Problem to solve:
Copy out the lines from the one containing "Click Brazil's points value" through the end of the records, keeping both of those lines.
┄┄┄┄┄┄┄┄┄┄┄┄┄┄┄┄┄┄┄┄
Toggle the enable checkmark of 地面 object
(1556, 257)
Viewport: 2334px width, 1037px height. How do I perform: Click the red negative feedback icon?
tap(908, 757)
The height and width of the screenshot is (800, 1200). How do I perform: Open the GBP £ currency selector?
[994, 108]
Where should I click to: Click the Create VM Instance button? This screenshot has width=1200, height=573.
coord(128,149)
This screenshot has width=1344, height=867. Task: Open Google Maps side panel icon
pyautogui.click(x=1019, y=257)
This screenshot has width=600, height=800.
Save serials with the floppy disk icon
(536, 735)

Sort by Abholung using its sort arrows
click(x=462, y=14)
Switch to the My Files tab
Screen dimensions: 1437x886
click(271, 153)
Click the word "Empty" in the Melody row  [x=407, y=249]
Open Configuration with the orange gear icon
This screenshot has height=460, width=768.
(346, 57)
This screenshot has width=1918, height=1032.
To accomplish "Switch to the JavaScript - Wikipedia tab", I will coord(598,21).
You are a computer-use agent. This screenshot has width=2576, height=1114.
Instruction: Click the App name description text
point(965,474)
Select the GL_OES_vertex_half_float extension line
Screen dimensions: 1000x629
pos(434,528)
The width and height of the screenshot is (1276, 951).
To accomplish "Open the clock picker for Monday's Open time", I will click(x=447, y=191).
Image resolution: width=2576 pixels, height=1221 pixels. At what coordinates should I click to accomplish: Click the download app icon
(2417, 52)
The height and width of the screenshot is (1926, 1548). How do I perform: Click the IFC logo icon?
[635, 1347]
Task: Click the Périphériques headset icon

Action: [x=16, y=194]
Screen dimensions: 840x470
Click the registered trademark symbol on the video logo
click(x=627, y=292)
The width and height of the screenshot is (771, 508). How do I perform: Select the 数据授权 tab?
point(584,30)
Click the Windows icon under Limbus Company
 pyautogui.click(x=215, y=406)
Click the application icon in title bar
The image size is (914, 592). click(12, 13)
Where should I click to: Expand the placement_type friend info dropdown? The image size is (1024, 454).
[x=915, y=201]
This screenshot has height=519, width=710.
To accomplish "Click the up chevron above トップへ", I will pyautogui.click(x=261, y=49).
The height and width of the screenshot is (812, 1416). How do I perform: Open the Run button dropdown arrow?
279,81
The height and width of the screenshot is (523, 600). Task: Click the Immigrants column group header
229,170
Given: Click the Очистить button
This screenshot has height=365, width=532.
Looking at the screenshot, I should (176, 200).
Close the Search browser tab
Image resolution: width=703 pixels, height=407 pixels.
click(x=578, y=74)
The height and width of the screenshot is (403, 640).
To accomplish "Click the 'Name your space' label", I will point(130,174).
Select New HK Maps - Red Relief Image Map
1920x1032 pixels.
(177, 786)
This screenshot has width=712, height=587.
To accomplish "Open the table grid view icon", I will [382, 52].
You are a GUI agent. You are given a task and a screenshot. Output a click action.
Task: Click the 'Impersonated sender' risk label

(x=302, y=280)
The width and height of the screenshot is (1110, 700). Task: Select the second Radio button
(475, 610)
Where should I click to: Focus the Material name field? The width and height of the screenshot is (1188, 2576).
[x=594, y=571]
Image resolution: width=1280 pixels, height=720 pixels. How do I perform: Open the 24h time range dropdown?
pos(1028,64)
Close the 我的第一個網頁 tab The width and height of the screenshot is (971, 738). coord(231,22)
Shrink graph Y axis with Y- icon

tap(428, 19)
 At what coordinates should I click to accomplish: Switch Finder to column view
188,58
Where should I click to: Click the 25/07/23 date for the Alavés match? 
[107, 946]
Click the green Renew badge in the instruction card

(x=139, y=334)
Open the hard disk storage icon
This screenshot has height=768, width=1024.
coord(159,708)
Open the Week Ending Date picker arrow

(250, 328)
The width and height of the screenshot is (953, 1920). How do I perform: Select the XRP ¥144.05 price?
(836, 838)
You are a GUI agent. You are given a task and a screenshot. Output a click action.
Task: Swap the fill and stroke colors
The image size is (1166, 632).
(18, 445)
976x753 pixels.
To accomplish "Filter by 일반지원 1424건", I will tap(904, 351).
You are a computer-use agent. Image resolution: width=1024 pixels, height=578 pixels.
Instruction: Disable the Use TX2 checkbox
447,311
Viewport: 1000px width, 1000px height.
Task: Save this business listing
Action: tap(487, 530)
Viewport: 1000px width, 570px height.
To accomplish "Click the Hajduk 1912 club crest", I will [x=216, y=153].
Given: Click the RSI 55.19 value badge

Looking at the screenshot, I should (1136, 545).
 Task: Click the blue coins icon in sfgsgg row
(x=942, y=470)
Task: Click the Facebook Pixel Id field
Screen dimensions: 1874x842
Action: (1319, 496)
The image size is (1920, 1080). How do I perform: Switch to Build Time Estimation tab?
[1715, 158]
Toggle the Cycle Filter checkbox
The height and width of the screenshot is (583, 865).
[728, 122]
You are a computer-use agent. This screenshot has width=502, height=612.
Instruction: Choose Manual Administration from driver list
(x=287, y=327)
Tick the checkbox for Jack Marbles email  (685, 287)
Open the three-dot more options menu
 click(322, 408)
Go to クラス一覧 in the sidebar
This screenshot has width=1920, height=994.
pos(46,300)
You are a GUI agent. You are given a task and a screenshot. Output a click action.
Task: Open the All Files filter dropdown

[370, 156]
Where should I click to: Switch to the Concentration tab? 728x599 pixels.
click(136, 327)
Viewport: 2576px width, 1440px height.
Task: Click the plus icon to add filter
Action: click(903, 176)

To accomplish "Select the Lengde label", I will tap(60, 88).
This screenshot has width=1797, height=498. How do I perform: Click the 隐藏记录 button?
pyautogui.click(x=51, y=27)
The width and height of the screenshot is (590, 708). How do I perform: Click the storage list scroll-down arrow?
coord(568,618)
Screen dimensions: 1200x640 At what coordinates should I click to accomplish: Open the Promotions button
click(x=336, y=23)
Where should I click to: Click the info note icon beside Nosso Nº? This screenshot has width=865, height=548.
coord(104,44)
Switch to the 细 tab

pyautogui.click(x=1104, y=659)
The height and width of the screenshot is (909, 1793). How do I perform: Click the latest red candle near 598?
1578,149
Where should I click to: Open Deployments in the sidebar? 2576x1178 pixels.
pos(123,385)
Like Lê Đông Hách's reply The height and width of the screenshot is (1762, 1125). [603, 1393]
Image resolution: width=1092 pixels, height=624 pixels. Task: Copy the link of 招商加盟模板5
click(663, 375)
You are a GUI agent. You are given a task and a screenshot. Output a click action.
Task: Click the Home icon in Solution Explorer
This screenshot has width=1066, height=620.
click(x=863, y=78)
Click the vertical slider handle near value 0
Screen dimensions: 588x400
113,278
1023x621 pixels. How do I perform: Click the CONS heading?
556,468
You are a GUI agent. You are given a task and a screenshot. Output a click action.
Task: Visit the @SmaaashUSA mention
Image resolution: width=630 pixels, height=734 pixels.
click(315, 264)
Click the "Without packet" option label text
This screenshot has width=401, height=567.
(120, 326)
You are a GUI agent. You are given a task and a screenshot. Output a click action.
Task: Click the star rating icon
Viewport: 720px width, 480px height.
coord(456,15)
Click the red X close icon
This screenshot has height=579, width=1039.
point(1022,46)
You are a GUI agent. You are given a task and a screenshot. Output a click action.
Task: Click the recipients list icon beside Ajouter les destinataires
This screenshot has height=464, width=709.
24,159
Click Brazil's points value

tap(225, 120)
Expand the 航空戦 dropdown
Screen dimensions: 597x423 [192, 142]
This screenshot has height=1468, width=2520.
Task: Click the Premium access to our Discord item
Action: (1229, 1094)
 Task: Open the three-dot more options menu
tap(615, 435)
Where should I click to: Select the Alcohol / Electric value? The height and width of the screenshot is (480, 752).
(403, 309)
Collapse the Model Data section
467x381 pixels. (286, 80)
┄┄┄┄┄┄┄┄┄┄┄┄┄┄┄┄┄┄┄┄
Task solution:
Click Brazil's points value

tap(225, 120)
Expand the 航空戦 dropdown
Screen dimensions: 597x423 [192, 142]
This screenshot has height=1468, width=2520.
Task: Click the Premium access to our Discord item
Action: (1229, 1094)
 Task: Open the three-dot more options menu
tap(615, 435)
Where should I click to: Select the Alcohol / Electric value? The height and width of the screenshot is (480, 752).
(403, 309)
Collapse the Model Data section
467x381 pixels. (286, 80)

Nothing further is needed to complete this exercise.